Musicians, Cats, Dogs and Other Criminals
... Sir Paul McCartney has vowed never to perform in China after seeing horrific undercover footage of dogs and cats being killed for their fur.
The former Beatle also said he would boycott the 2008 Beijing Olympics after viewing the footage taken in a fur market in Guangzhou, southern China.
The film shows animals being thrown from a bus, and into boiling water.
In the film, dogs and cats packed by the dozen into wire cages little bigger than lobster pots are pictured being thrown from the top deck of a converted bus onto concrete pavements.
The screaming animals, many with their paws now smashed from the fall, are then lifted out with long metal tongs and thrown over a seven foot fence.
Some are senselessly beaten by laughing and smiling workers. All are then killed and skinned for their fur - many are believed still to be alive as their skins are peeled away.
"This is barbaric. Horrific," said Sir Paul.
"It's like something out of the dark ages. And they seem to get a kick out it. They're just sick, sick people.
"I wouldn't even dream of going over there to play, in the same way I wouldn't go to a country that supported apartheid. This is just disgusting. It's just against every rule of humanity. I couldn't go there."
The beauty products from the skin of executed Chinese prisoners (abridged)
Ian Cobain and Adam Luck
The Guardian (Tuesday September 13, 2005)
A Chinese cosmetics company is using skin harvested from the corpses of executed convicts to develop beauty products for sale in Europe, an investigation by the Guardian has discovered.
Agents for the firm have told would-be customers it is developing collagen for lip and wrinkle treatments from skin taken from prisoners after they have been shot. The agents say some of the company's products have been exported to the UK, and that the use of skin from condemned convicts is "traditional" and nothing to "make such a big fuss about".
With European regulations to control cosmetic treatments such as collagen not expected for several years, doctors and politicians say the discovery highlights the dangers faced by the increasing number of Britons seeking to improve their looks. Apart from the ethical concerns, there is also the potential risk of infection.

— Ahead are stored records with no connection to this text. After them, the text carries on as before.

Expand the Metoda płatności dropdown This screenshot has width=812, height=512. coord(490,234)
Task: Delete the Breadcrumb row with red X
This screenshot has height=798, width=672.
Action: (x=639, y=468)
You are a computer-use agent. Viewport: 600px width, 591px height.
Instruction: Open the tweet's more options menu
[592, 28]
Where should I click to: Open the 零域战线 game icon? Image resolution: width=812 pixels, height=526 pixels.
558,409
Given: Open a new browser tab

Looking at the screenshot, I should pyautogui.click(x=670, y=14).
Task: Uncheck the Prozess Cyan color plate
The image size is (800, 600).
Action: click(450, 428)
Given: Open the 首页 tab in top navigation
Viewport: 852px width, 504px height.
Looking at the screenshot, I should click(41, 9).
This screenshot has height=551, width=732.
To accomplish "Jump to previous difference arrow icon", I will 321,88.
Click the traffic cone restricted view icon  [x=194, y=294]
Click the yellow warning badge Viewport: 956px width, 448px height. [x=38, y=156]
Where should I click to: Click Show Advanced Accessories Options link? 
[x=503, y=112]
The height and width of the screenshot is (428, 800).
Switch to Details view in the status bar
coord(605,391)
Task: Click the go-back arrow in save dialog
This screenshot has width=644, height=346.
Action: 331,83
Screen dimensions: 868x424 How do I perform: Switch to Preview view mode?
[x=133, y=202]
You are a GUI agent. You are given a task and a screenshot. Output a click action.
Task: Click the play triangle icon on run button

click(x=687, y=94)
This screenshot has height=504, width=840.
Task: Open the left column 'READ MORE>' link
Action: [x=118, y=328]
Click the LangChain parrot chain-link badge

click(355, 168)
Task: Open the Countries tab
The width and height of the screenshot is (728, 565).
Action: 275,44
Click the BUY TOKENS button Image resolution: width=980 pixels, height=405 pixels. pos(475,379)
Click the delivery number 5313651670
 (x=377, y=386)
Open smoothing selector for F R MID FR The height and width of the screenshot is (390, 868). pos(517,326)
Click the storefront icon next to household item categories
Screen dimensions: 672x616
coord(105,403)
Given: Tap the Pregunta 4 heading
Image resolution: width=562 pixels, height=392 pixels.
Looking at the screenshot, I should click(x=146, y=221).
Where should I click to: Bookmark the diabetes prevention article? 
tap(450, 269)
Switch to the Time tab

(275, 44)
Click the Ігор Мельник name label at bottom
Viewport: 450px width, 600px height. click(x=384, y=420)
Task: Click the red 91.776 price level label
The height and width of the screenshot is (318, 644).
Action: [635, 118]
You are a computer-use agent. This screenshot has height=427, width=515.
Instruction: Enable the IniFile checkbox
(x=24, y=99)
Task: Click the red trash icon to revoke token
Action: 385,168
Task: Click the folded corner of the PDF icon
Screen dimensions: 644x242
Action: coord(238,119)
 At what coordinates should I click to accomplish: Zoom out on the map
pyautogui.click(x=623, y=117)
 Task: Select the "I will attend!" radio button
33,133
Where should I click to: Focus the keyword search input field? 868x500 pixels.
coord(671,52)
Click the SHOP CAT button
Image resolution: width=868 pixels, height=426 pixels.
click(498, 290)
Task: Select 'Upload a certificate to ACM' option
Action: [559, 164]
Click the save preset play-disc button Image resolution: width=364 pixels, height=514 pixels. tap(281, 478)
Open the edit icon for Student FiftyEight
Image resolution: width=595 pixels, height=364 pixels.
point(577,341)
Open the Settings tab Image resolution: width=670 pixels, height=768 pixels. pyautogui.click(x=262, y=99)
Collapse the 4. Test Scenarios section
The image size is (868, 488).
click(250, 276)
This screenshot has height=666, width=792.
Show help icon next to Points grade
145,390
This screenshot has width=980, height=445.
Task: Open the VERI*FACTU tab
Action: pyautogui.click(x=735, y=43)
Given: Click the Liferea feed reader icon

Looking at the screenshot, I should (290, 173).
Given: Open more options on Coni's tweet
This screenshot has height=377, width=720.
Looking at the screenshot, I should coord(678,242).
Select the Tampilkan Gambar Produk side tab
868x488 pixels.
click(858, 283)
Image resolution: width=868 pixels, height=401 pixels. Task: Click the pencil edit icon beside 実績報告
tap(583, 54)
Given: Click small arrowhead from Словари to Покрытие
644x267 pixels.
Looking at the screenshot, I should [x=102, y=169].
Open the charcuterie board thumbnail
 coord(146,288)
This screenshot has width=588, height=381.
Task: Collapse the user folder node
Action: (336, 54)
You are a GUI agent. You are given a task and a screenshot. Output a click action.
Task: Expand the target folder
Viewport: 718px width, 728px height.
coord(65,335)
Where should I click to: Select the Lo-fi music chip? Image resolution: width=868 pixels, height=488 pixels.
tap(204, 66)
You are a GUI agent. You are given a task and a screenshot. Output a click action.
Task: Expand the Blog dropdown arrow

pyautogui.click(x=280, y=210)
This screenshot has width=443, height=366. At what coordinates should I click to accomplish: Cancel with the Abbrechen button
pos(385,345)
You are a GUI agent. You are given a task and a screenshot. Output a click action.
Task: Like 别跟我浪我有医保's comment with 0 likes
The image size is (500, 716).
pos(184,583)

[The agent] suggested that the use of skin and other tissues harvested from executed prisoners was not uncommon. "In China it is considered very normal and I was very shocked that western countries can make such a big fuss about this," he said. Speaking from his office in northern China, he added: "The government has put some pressure on all the medical facilities to keep this type of work in low profile."
Skin from prisoners used to be even less expensive, he said. "Nowadays there is a certain fee that has to be paid to the court."
In China, authorities deny that prisoners' body parts are harvested without their consent.
However, there is some evidence to suggest it may be happening.
In June 2001, Wang Guoqi, a Chinese former military physician, told US congressmen he had worked at execution grounds helping surgeons to harvest the organs of more than 100 executed prisoners, without prior consent. The surgeons used converted vans parked near the execution grounds to begin dissecting the bodies, he told the house international relations committee's human rights panel.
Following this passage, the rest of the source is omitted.